PROBLEM DETAILS - Copy the rows from the line with "The image size" to the line with "(1602, 30)." word for word.

RECORDS FOR THIS TASK -

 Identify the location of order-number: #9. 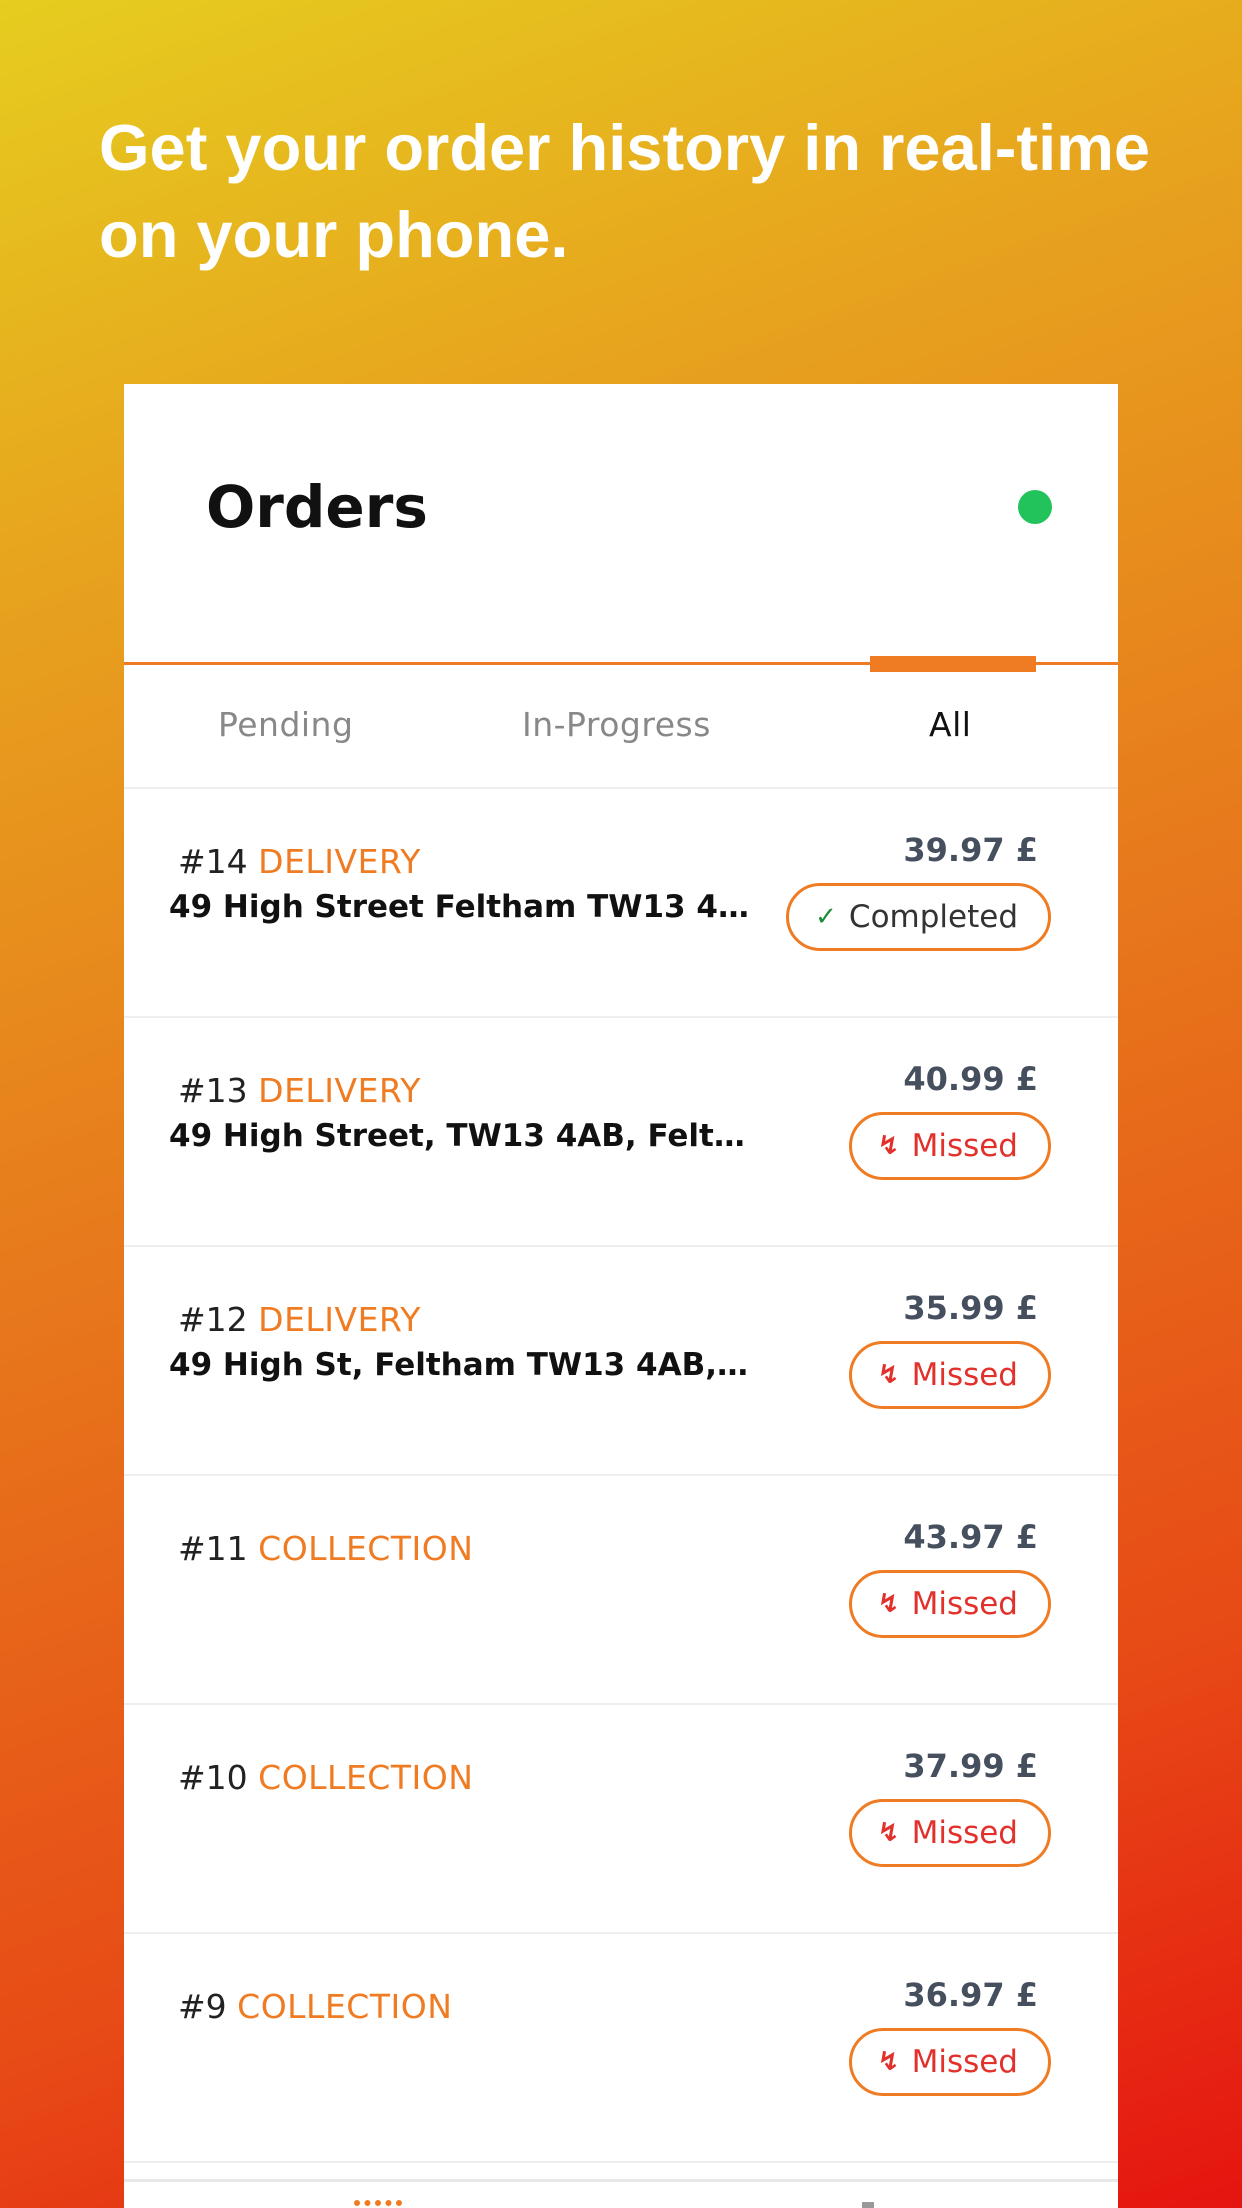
--
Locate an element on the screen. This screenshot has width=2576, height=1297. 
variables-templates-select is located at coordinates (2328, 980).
* * *
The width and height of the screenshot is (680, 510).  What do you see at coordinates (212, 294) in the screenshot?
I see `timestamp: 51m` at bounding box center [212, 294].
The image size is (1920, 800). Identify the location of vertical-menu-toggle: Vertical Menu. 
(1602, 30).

SOLVED EXERCISE -
The image size is (1920, 800). Identify the location of vertical-menu-toggle: Vertical Menu. 
(1602, 30).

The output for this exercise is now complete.